_REQUIREMENTS_: Copy out the lines below verbatim, starting with the line that contains "Task: Open the 30" and ending with the line that contains "Looking at the screenshot, I should tap(9, 99).", both included.

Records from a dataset
====

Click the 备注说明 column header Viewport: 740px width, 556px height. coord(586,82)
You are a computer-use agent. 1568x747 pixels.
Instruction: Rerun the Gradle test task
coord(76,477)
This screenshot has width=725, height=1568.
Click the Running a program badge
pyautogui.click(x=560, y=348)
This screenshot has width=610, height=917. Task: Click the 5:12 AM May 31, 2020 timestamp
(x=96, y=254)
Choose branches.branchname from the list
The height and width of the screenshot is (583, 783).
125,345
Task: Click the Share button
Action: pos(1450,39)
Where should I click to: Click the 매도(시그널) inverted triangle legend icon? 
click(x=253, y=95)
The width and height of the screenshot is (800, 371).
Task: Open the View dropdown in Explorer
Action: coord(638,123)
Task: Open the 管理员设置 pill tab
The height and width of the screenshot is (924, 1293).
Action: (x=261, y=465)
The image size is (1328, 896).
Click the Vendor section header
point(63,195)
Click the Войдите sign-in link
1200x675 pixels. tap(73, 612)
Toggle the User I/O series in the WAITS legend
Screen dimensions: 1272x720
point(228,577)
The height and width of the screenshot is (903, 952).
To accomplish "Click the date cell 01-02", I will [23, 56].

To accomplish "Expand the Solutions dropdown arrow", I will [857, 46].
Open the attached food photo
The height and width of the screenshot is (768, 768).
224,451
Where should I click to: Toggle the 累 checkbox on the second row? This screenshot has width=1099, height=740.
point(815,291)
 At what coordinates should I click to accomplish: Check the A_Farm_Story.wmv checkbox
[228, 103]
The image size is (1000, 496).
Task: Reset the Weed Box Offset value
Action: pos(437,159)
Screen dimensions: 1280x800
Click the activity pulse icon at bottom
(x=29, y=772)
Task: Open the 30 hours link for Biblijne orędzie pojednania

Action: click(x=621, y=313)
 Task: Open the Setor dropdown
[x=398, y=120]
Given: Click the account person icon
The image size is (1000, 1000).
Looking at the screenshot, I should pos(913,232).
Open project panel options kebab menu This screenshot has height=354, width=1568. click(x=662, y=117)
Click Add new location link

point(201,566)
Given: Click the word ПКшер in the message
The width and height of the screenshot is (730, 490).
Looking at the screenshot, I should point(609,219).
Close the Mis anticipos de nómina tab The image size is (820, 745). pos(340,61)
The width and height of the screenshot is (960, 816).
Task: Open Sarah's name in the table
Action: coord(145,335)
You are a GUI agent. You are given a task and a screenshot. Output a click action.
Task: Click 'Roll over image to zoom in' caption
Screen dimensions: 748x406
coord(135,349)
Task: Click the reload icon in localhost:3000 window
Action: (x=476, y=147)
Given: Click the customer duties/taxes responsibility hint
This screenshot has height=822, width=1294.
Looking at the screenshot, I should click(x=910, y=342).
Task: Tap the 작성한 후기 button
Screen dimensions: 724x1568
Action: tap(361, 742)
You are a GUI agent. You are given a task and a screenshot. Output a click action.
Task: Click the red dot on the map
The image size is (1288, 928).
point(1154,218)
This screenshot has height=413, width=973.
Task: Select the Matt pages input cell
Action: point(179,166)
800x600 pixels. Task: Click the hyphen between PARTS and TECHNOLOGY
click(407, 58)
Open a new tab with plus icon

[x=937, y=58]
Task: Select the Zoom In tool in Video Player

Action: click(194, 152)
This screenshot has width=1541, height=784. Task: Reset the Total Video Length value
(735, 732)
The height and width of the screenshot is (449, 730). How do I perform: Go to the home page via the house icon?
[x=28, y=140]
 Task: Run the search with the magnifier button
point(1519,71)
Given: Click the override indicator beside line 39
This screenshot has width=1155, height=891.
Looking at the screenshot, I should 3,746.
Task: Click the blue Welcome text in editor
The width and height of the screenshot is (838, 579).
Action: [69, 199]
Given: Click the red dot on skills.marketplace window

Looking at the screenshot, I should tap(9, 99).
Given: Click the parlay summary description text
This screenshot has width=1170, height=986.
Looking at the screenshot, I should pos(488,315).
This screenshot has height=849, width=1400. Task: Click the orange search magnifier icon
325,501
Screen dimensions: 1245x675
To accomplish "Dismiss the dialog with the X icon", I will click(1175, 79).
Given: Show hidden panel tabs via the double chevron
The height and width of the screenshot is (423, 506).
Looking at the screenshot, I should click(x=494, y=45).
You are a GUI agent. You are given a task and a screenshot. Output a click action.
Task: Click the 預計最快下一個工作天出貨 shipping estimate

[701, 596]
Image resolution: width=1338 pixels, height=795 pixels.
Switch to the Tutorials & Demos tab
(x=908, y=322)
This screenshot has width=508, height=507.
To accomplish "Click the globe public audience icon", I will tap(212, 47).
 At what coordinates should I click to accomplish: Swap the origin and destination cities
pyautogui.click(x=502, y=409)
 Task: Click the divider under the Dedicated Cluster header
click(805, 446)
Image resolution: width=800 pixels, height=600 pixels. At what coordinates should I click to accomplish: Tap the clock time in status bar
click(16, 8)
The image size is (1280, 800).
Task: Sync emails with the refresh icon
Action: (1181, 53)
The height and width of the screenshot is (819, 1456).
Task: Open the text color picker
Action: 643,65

====

_CORRECT ANSWER_:
Task: Open the 30 hours link for Biblijne orędzie pojednania

Action: click(x=621, y=313)
 Task: Open the Setor dropdown
[x=398, y=120]
Given: Click the account person icon
The image size is (1000, 1000).
Looking at the screenshot, I should pos(913,232).
Open project panel options kebab menu This screenshot has height=354, width=1568. click(x=662, y=117)
Click Add new location link

point(201,566)
Given: Click the word ПКшер in the message
The width and height of the screenshot is (730, 490).
Looking at the screenshot, I should point(609,219).
Close the Mis anticipos de nómina tab The image size is (820, 745). pos(340,61)
The width and height of the screenshot is (960, 816).
Task: Open Sarah's name in the table
Action: coord(145,335)
You are a GUI agent. You are given a task and a screenshot. Output a click action.
Task: Click 'Roll over image to zoom in' caption
Screen dimensions: 748x406
coord(135,349)
Task: Click the reload icon in localhost:3000 window
Action: (x=476, y=147)
Given: Click the customer duties/taxes responsibility hint
This screenshot has height=822, width=1294.
Looking at the screenshot, I should click(x=910, y=342).
Task: Tap the 작성한 후기 button
Screen dimensions: 724x1568
Action: tap(361, 742)
You are a GUI agent. You are given a task and a screenshot. Output a click action.
Task: Click the red dot on the map
The image size is (1288, 928).
point(1154,218)
This screenshot has height=413, width=973.
Task: Select the Matt pages input cell
Action: point(179,166)
800x600 pixels. Task: Click the hyphen between PARTS and TECHNOLOGY
click(407, 58)
Open a new tab with plus icon

[x=937, y=58]
Task: Select the Zoom In tool in Video Player

Action: click(194, 152)
This screenshot has width=1541, height=784. Task: Reset the Total Video Length value
(735, 732)
The height and width of the screenshot is (449, 730). How do I perform: Go to the home page via the house icon?
[x=28, y=140]
 Task: Run the search with the magnifier button
point(1519,71)
Given: Click the override indicator beside line 39
This screenshot has width=1155, height=891.
Looking at the screenshot, I should 3,746.
Task: Click the blue Welcome text in editor
The width and height of the screenshot is (838, 579).
Action: [69, 199]
Given: Click the red dot on skills.marketplace window

Looking at the screenshot, I should tap(9, 99).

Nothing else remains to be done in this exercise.